By Mary Judaline F. Partlow
DUMAGUETE CITY, June 20 (PNA) — Over the past recent years, a myriad of efforts by government agencies, local government units and civil society has carved out a suitable environment for economic growth and development for the province of Negros Oriental with peace playing a vital role to achieve such target.
On May 7, 2014, Negros Oriental was formally declared “conflict-manageable and development-ready” with no less than Sec. Voltaire Gazmin of the Department of National Defense leading key officials of the Armed Forces of the Philippines (AFP), the Philippine National Police (PNP) and civilian authorities witnessing the significant historical milestone of the province.
The formal declaration was signed via a resolution by Negros Oriental Gov. Roel R. Degamo, Chief Supt. Danilo S. Constantino of the Police Regional Office 7 and Maj. Gen. Aurelio Baladad of the AFP 3rd Infantry Division and witnessed by Sec. Gazmin, Bohol Governor Edgardo Chatto who is Chairman of the Peace and Order Council of Region 7 and Maj. Gen. John Bonafos, AFP Central Command Chief in Visayas and other officials.

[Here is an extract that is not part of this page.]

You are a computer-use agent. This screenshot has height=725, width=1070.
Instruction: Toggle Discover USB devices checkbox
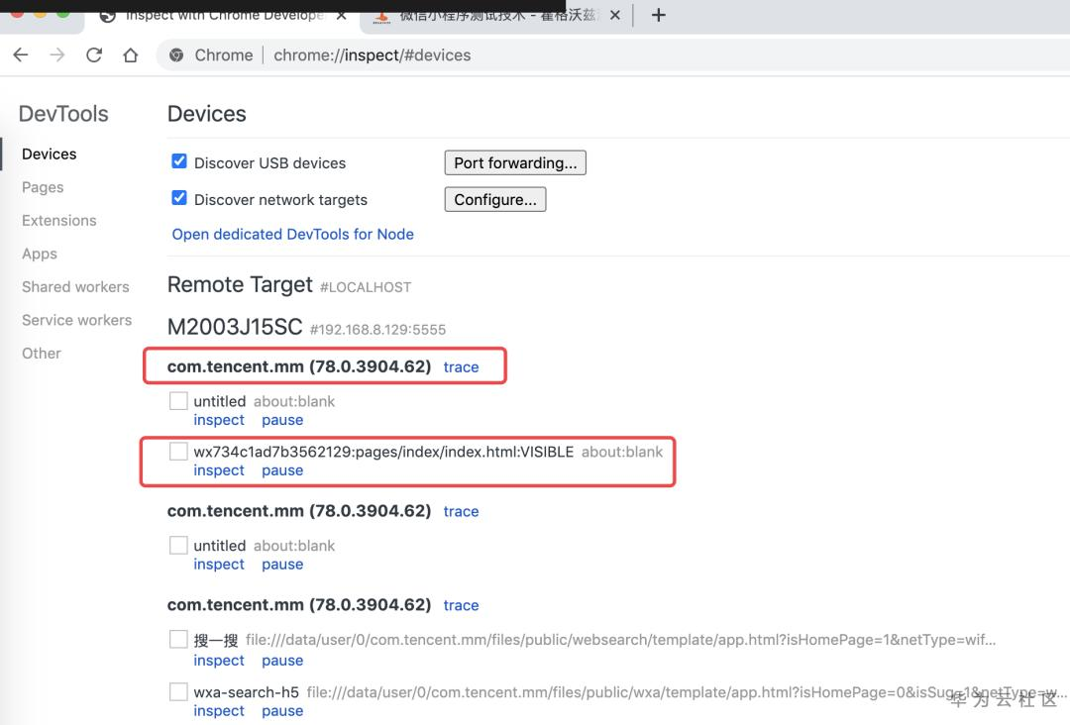tap(179, 161)
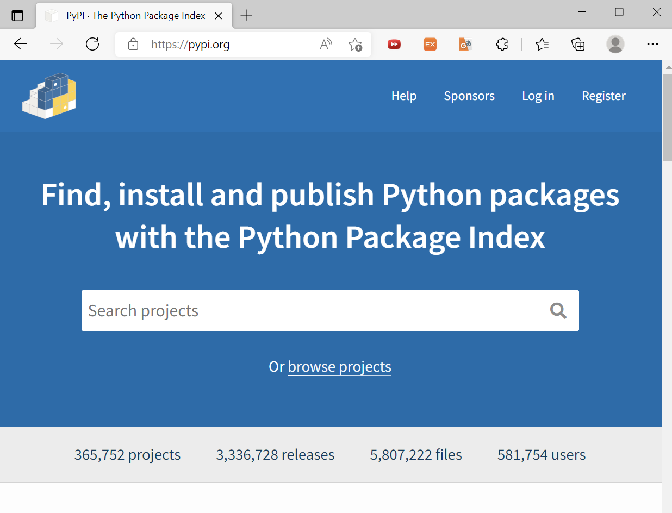
Task: Click the search magnifier icon
Action: [558, 311]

The declaration was a result of years of untiring and collaborative peace efforts of the AFP and the PNP, as well as the local government units and other stakeholders, to reduce the insurgency problem of Negros Oriental to an insignificant level, to meet the internal security challenges as mandated by the administration of the President Benigno Simeon Aquino III.
“I am truly happy with this development because this is what we have been working for, this is what we have hoped to achieve under our centerpiece program dubbed “Sa Probinsiya-MagDEGAMO Ta” which is aimed at attaining peace and development through Health, Education and Livelihood Programs and Projects”, said Gov. Degamo during the May 7 declaration.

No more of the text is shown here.